(What you have to do) Reproduce the material below in full, replacing every occurrence of "Locate an element on the screen" with "Identify an element on the screen" and leaving everything else unchanged.

(Source material)
· · · · ·

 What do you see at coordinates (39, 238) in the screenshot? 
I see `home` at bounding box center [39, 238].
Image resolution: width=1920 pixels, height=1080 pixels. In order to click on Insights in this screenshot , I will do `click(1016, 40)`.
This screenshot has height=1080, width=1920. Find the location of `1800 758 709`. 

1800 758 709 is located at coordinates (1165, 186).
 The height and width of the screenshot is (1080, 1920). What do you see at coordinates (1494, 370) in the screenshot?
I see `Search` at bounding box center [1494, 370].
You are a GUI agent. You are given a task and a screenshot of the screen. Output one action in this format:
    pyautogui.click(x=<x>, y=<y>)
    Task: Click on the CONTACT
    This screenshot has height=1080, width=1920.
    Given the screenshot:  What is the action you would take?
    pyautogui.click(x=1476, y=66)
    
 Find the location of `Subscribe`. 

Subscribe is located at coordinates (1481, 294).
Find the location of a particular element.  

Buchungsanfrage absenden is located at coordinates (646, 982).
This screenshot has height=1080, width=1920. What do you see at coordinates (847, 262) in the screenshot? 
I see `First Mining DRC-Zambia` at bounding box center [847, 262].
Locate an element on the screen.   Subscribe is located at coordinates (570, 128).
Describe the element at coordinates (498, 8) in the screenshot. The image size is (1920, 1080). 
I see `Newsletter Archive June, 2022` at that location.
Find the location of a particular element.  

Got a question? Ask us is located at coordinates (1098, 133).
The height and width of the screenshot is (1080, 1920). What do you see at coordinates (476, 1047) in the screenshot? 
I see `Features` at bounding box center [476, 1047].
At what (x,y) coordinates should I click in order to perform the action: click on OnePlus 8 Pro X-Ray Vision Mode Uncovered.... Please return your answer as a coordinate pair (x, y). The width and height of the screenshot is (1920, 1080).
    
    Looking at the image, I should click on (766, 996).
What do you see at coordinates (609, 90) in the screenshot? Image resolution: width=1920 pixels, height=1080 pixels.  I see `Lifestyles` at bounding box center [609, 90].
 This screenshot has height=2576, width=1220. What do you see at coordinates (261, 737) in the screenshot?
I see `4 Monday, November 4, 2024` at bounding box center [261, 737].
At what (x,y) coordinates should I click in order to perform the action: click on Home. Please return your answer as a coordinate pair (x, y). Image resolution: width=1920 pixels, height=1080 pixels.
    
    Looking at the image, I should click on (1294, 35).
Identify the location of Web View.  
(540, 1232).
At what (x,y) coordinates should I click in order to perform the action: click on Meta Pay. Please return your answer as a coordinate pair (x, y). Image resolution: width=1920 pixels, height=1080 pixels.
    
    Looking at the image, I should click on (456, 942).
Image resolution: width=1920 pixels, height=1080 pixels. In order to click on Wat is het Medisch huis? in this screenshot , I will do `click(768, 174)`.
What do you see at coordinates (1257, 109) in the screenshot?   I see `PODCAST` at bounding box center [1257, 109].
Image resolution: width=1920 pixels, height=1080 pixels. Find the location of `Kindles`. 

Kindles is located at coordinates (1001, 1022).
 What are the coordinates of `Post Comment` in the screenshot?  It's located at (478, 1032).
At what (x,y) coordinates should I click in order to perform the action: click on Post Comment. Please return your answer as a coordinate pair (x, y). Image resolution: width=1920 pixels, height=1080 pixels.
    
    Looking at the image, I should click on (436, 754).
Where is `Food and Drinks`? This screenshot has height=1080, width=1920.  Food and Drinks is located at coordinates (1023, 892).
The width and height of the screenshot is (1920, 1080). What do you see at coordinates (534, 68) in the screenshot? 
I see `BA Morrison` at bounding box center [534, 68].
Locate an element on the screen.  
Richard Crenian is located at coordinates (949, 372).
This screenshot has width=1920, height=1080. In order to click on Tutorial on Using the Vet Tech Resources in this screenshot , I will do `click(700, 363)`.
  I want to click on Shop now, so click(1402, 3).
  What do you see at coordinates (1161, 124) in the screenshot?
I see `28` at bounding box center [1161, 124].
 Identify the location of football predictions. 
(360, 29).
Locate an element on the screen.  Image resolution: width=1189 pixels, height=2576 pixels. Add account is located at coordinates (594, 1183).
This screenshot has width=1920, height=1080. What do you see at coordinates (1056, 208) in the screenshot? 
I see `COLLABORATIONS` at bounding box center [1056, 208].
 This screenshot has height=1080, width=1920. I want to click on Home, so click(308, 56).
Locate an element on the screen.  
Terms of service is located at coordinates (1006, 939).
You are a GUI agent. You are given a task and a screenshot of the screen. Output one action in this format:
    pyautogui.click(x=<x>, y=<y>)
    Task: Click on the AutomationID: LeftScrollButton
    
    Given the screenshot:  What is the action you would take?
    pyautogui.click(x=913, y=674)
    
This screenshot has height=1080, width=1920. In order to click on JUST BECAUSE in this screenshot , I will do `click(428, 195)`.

· · · · ·

(Task output)
 What do you see at coordinates (39, 238) in the screenshot? 
I see `home` at bounding box center [39, 238].
Image resolution: width=1920 pixels, height=1080 pixels. In order to click on Insights in this screenshot , I will do `click(1016, 40)`.
This screenshot has height=1080, width=1920. Find the location of `1800 758 709`. 

1800 758 709 is located at coordinates (1165, 186).
 The height and width of the screenshot is (1080, 1920). What do you see at coordinates (1494, 370) in the screenshot?
I see `Search` at bounding box center [1494, 370].
You are a GUI agent. You are given a task and a screenshot of the screen. Output one action in this format:
    pyautogui.click(x=<x>, y=<y>)
    Task: Click on the CONTACT
    This screenshot has height=1080, width=1920.
    Given the screenshot:  What is the action you would take?
    pyautogui.click(x=1476, y=66)
    
 Find the location of `Subscribe`. 

Subscribe is located at coordinates (1481, 294).
Find the location of a particular element.  

Buchungsanfrage absenden is located at coordinates (646, 982).
This screenshot has height=1080, width=1920. What do you see at coordinates (847, 262) in the screenshot? 
I see `First Mining DRC-Zambia` at bounding box center [847, 262].
Identify an element on the screen.   Subscribe is located at coordinates (570, 128).
Describe the element at coordinates (498, 8) in the screenshot. The image size is (1920, 1080). 
I see `Newsletter Archive June, 2022` at that location.
Find the location of a particular element.  

Got a question? Ask us is located at coordinates (1098, 133).
The height and width of the screenshot is (1080, 1920). What do you see at coordinates (476, 1047) in the screenshot? 
I see `Features` at bounding box center [476, 1047].
At what (x,y) coordinates should I click in order to perform the action: click on OnePlus 8 Pro X-Ray Vision Mode Uncovered.... Please return your answer as a coordinate pair (x, y). The width and height of the screenshot is (1920, 1080).
    
    Looking at the image, I should click on (766, 996).
What do you see at coordinates (609, 90) in the screenshot? Image resolution: width=1920 pixels, height=1080 pixels.  I see `Lifestyles` at bounding box center [609, 90].
 This screenshot has height=2576, width=1220. What do you see at coordinates (261, 737) in the screenshot?
I see `4 Monday, November 4, 2024` at bounding box center [261, 737].
At what (x,y) coordinates should I click in order to perform the action: click on Home. Please return your answer as a coordinate pair (x, y). Image resolution: width=1920 pixels, height=1080 pixels.
    
    Looking at the image, I should click on (1294, 35).
Identify the location of Web View.  
(540, 1232).
At what (x,y) coordinates should I click in order to perform the action: click on Meta Pay. Please return your answer as a coordinate pair (x, y). Image resolution: width=1920 pixels, height=1080 pixels.
    
    Looking at the image, I should click on (456, 942).
Image resolution: width=1920 pixels, height=1080 pixels. In order to click on Wat is het Medisch huis? in this screenshot , I will do `click(768, 174)`.
What do you see at coordinates (1257, 109) in the screenshot?   I see `PODCAST` at bounding box center [1257, 109].
Image resolution: width=1920 pixels, height=1080 pixels. Find the location of `Kindles`. 

Kindles is located at coordinates (1001, 1022).
 What are the coordinates of `Post Comment` in the screenshot?  It's located at (478, 1032).
At what (x,y) coordinates should I click in order to perform the action: click on Post Comment. Please return your answer as a coordinate pair (x, y). Image resolution: width=1920 pixels, height=1080 pixels.
    
    Looking at the image, I should click on (436, 754).
Where is `Food and Drinks`? This screenshot has height=1080, width=1920.  Food and Drinks is located at coordinates (1023, 892).
The width and height of the screenshot is (1920, 1080). What do you see at coordinates (534, 68) in the screenshot? 
I see `BA Morrison` at bounding box center [534, 68].
Identify an element on the screen.  
Richard Crenian is located at coordinates (949, 372).
This screenshot has width=1920, height=1080. In order to click on Tutorial on Using the Vet Tech Resources in this screenshot , I will do `click(700, 363)`.
  I want to click on Shop now, so click(1402, 3).
  What do you see at coordinates (1161, 124) in the screenshot?
I see `28` at bounding box center [1161, 124].
 Identify the location of football predictions. 
(360, 29).
Identify an element on the screen.  Image resolution: width=1189 pixels, height=2576 pixels. Add account is located at coordinates (594, 1183).
This screenshot has width=1920, height=1080. What do you see at coordinates (1056, 208) in the screenshot? 
I see `COLLABORATIONS` at bounding box center [1056, 208].
 This screenshot has height=1080, width=1920. I want to click on Home, so click(308, 56).
Identify an element on the screen.  
Terms of service is located at coordinates (1006, 939).
You are a GUI agent. You are given a task and a screenshot of the screen. Output one action in this format:
    pyautogui.click(x=<x>, y=<y>)
    Task: Click on the AutomationID: LeftScrollButton
    
    Given the screenshot:  What is the action you would take?
    pyautogui.click(x=913, y=674)
    
This screenshot has height=1080, width=1920. In order to click on JUST BECAUSE in this screenshot , I will do `click(428, 195)`.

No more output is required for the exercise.